There are tears behind those glasses
At the next food station I downed water, sat down, inhaled many many fig rolls and found solace in conversation with others who were also finding it hard. We got to 50 miles... this should have been the end! 16 miles to go! We walked up a particularly nasty hill, but somehow I managed to cycle the remaining hills. As the miles ticked off I found reserves. 10 miles to go! We stopped again and a pony tried to eat my saddle, helmet and energy bar. It made me giggle and put me in the right frame of mind for finishing.
Greedy pony

The last six miles were fine. As we pull back on to the estate we'd started from I could feel myself welling up. I told Dean to expect tears on the finish line. It had taken me over six hours but I managed to complete the bike ride.
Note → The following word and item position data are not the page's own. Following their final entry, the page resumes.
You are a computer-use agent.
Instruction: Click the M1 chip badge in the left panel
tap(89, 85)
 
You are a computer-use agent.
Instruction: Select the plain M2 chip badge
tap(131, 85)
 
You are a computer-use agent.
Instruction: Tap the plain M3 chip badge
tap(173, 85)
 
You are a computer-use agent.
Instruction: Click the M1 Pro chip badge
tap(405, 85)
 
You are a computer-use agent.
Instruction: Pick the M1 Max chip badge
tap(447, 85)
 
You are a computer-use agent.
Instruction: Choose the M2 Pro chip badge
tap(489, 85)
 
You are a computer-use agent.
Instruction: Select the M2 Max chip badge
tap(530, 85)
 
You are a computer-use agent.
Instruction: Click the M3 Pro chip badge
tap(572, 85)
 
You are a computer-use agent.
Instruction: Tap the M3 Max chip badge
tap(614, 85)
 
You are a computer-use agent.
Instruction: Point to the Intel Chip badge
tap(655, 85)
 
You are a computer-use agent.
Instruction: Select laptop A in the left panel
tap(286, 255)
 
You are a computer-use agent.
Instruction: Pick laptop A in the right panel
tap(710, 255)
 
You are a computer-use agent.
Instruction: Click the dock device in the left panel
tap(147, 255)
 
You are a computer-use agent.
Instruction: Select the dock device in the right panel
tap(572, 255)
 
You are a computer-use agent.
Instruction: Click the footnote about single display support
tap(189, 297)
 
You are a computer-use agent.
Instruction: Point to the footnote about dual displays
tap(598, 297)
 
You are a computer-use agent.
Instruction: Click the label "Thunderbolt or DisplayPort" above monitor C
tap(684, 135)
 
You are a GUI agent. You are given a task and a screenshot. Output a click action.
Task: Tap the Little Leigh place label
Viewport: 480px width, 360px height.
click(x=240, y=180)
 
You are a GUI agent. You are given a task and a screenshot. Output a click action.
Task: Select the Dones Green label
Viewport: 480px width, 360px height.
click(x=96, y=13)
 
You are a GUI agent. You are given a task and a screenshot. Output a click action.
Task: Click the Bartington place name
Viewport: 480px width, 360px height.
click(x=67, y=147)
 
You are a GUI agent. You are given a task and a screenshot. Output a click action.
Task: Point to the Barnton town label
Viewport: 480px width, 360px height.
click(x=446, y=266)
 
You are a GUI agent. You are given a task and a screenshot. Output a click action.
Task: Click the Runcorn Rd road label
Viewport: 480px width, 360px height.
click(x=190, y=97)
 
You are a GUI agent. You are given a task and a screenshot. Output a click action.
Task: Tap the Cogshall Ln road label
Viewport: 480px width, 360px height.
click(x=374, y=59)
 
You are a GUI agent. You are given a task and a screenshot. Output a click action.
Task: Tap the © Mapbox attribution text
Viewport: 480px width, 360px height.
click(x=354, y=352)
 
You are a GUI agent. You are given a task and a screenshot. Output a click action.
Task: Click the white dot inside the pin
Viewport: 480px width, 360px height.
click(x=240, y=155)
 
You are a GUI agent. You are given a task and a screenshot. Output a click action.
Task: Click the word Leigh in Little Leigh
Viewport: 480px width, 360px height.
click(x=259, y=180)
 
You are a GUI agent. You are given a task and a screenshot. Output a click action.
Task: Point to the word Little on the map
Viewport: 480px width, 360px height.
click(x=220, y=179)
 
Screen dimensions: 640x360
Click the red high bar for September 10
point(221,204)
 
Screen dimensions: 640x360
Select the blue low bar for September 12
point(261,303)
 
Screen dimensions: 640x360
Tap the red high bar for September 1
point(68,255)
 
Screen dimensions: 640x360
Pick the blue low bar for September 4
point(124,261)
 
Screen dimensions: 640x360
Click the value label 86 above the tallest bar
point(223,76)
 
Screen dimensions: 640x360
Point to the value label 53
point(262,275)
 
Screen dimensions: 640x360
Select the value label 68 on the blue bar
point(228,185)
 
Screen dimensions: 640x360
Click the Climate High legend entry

I was a big bag of emotions. I could do this. It was further than I'd have to cycle in the triathlon but of course I'd not just done a swim nor did I have to run a half marathon right away. We collected our medals, finishers t-shirts and snacks. Once I regained the use of my legs and had finished reassuring my mum on the phone that I was ok, I got us some ice creams and my word they were the best ice creams ever! The benefit of finishing so late was that we had plenty of space to laze around in for a while and could easily find the car. Every cloud!
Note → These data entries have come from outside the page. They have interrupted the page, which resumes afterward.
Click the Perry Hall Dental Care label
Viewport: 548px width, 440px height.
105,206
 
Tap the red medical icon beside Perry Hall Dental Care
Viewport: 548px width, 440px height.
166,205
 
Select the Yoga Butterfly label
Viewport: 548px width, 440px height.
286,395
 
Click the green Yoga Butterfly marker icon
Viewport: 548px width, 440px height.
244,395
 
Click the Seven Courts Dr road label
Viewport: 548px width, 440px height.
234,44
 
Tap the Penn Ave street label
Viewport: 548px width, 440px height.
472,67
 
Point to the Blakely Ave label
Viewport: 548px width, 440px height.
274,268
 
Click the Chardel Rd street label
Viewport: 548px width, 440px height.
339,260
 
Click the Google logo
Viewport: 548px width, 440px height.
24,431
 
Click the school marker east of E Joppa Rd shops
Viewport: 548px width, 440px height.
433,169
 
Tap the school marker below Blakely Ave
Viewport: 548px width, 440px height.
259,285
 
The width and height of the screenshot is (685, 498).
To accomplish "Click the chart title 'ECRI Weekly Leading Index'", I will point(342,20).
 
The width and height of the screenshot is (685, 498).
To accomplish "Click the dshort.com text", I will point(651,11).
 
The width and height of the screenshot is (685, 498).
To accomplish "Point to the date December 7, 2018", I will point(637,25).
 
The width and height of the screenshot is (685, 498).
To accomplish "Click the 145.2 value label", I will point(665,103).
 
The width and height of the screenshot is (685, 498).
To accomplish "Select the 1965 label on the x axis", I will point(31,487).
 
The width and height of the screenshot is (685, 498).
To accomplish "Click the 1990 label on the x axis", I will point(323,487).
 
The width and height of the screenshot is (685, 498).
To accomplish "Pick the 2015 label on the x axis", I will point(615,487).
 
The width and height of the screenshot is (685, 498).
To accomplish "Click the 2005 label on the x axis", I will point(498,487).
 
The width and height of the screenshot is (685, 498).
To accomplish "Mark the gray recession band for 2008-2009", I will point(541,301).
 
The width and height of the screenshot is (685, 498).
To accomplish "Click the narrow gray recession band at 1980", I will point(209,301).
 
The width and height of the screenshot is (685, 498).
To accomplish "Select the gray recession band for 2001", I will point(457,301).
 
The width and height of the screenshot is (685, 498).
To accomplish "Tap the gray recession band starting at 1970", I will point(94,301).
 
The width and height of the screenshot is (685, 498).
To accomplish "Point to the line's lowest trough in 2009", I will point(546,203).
That weekend has been a real turning point for me in my training. It was a lot of fun, but tiring. All the events were great and I'd especially recommend the Wiggle events. The process has helped me to consolidate what I've already done and identify what I still need to work on. I've since signed up for another sportive and put some club rides in the calendar. Lake swimming season is upon us as we've plans to go together when we can. I'm still nervous for the triathlon, especially as my running seems to be consistently sluggish at the moment, but I know I've got the strength to pull through.

Do you use events as part of your training plan?